We also evaluate an alternative climate change policy described in McKibbin and Wilcoxen (1997a,b and 2002a,b) under both Russian growth scenarios. The alternative policy, hereafter called the "Blueprint", differs sharply from the protocol because it does not impose fixed emissions targets. Its design, which will be discussed in more detail below, takes explicit account of the vast uncertainties surrounding climate change. As a result, the policy's costs are predictable and are affected very little by the change in Russian economic growth.9 Predictability of costs is essential because a climate agreement will have to remain in force indefinitely: unexpected future increases in compliance costs would place enormous pressure on governments to abrogate the agreement. At the same time, the stability of costs does not necessarily compromise the policy's effect on emissions: because costs are limited and predictable, participation in the policy would be likely to be broader than under the Kyoto Protocol, and reductions would be undertaken sooner. To illustrate this effect we compare cumulative emissions under both policies through the year 2015. Although the Blueprint is less stringent than the protocol, with wider participation (by the United States, in particular), it can actually have a substantially larger effect on emissions. Overall, the Blueprint is a promising alternative to the Kyoto Protocol.

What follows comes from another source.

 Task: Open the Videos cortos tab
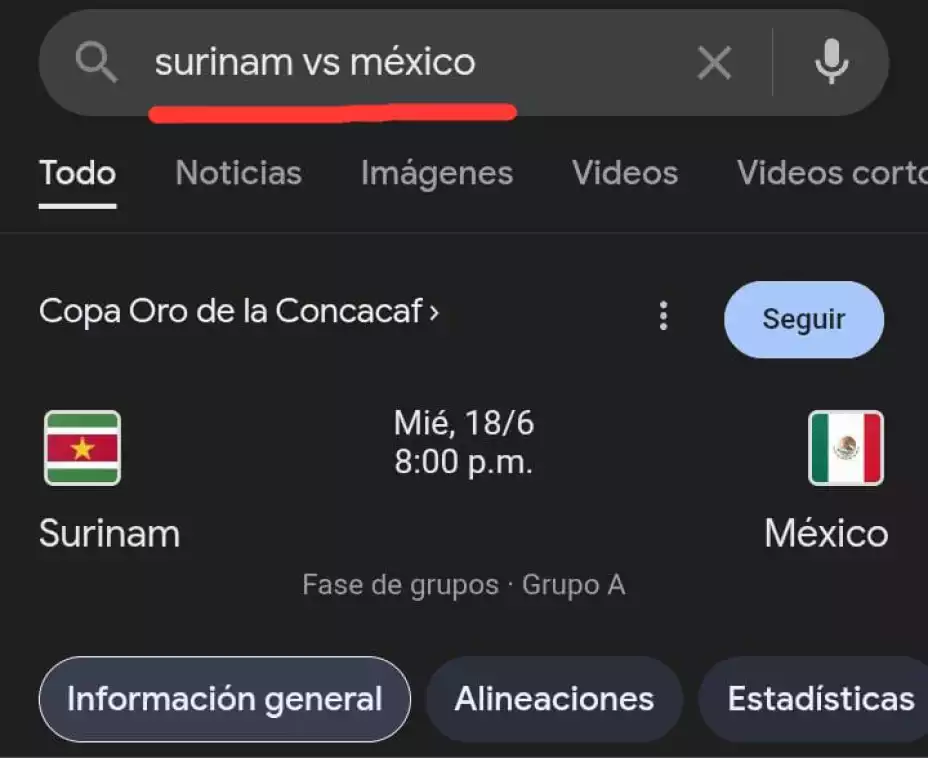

The remainder of the paper is structured as follows. In section 2, we give a brief overview of the Kyoto Protocol and highlight the quantitative changes that have occurred to the effective targets facing countries from COP3 to COP7. In section 3, we present a brief critique of the protocol and describe the alternative Blueprint proposal. Section 4 gives an overview of GCubed, the multi-country, multi-sector general equilibrium model we use to evaluate each of the policies. Section 5 discusses the key elements of our baseline simulation and presents our results. The baseline is particularly important because the rate at which emissions grow in the absence of a climate change policy is a major determinant of the cost of the Kyoto Protocol: the more emissions rise in the baseline, the more they must be reduced to hit the protocol's targets. Major world economic events that have occurred since our previous analysis of the Kyoto Protocol (McKibbin and Wilcoxen, 1999)—including the Asian financial crisis and the global recession of 2001-2002—are reflected in the baseline. Following discussion of the baseline, the remainder of section 5 evaluates and compares the Kyoto Protocol and the Blueprint. Our conclusions are presented in section 6.